Passage -
========================================================================

Key Metrics to Track
Metaphor recall rate (how many players can repeat it at end of week?)
Application insights (how did it change their approach?)
Performance improvement (did the reframe unlock better execution?)
Player-generated metaphors (are they internalizing the language?)

Drill 2: Story Circle

Narrative Learning

Weekly team storytelling session where players share stories of adversity, success, or learning moments. Stories stick better than lectures—this builds team memory and culture.

  1. Once a week (e.g., Monday team meeting), gather the team in a circle. No distractions—phones away, full attention.
  2. One player (rotating each week) shares a story. Could be from their own career, a game they played, a challenge they overcame, or a lesson they learned.
  3. The story must have a clear lesson or takeaway. No rambling—aim for 3-5 minutes max.
  4. After the story, open it to the group: "What did you take from that?" "How does it apply to what we're working on this week?"
  5. Coach can also share stories—from Augie's career, from other sports, from history. The goal is to build a shared narrative library.
  6. Over the season, players start referencing past stories during practice: "Remember when [player] told that story about..."
  7. This creates team lore. Stories become shorthand for values and lessons.
Key Metrics to Track
Stories shared per season (volume of narrative culture)
Team engagement (are players listening? asking questions?)
Story recall (do players reference old stories in new contexts?)
Emotional resonance (did the story move the team?)

Drill 3: Compressed Coaching

Economy of Language

Challenge yourself to explain a skill in 10 words or less. Forces you to find the essential truth of the instruction—no fluff, just clarity.

  1. Pick a skill you're coaching this week (e.g., bunting, stealing bases, turning double plays).
  2. Write down your typical coaching explanation. How many words? How long does it take?
  3. Now compress it to 10 words or less. What's the absolute core of the instruction?
  4. Test the compressed version with players. Did they understand? Did they execute?
  5. Refine the compressed phrase based on feedback. Keep iterating until you have a clear, memorable instruction.
  6. Use the compressed phrase as your primary coaching cue during practice. Save longer explanations for team meetings or video review.
  7. Track: Does the compressed cue improve response time and execution clarity?
Key Metrics to Track
Word count (can you get it under 10 words?)
Player comprehension (do they understand the compressed cue?)
Execution speed (does the short cue speed up response?)
Memorability (do players recall the cue days/weeks later?)

Coach's Integration Checklist

This week, introduce one metaphor that reframes a skill. Write it on the whiteboard and reference it daily.
Run a Story Circle session. Ask one player to share a 3-5 minute story with a clear lesson.
Pick one skill you're coaching. Compress your explanation to 10 words or less. Test it and refine.
Review your own language: Are you using jargon or accessible metaphors? Are you lecturing or storytelling?

Legacy & Sources

Augie Garrido's use of language is central to his legacy. His book Life Is Yours to Win (2011) is filled with metaphors, stories, and philosophical frameworks. The "hitting is breathing" metaphor is documented in player interviews and coaching clinics. The cross-sport basketball comparison is drawn from Augie's known practice of studying other sports for transferable insights. These drills operationalize his belief that how you say something is as important as what you say.

========================================================================

Dataset records -
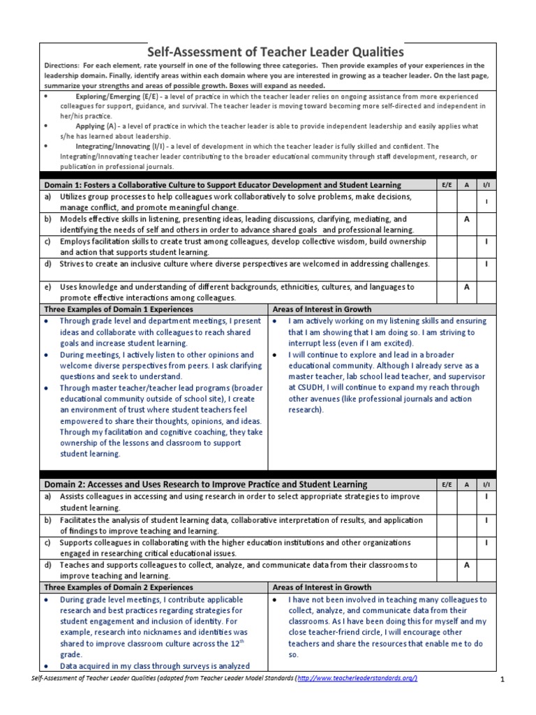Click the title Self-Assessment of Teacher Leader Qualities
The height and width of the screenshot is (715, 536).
click(275, 52)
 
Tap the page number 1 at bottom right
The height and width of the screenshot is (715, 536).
click(502, 679)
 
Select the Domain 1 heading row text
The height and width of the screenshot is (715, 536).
click(223, 185)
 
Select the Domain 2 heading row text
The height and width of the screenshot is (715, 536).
click(205, 484)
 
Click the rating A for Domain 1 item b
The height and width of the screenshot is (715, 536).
click(466, 219)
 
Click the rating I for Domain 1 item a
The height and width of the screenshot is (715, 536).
click(486, 202)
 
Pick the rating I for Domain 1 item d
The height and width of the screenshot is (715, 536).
click(486, 265)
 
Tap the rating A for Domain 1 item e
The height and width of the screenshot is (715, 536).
click(466, 287)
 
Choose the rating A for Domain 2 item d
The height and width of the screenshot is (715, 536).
click(466, 565)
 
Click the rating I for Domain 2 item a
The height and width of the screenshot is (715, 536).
click(486, 496)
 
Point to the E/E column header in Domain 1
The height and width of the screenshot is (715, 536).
click(447, 185)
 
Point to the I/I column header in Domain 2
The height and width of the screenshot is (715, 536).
click(486, 484)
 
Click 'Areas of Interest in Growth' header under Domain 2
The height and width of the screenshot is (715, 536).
click(322, 587)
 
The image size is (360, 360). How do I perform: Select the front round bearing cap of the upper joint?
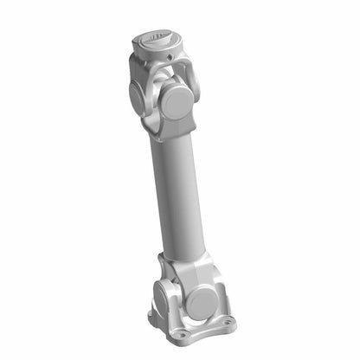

========================================================================

Assigned task -
Could you restate the coaching drills passage from "Economy of Language" up to and including "of the instruction?", changing "10 words or less" to "five words or less"?

Response to this exercise -
Economy of Language

Challenge yourself to explain a skill in five words or less. Forces you to find the essential truth of the instruction—no fluff, just clarity.

  1. Pick a skill you're coaching this week (e.g., bunting, stealing bases, turning double plays).
  2. Write down your typical coaching explanation. How many words? How long does it take?
  3. Now compress it to five words or less. What's the absolute core of the instruction?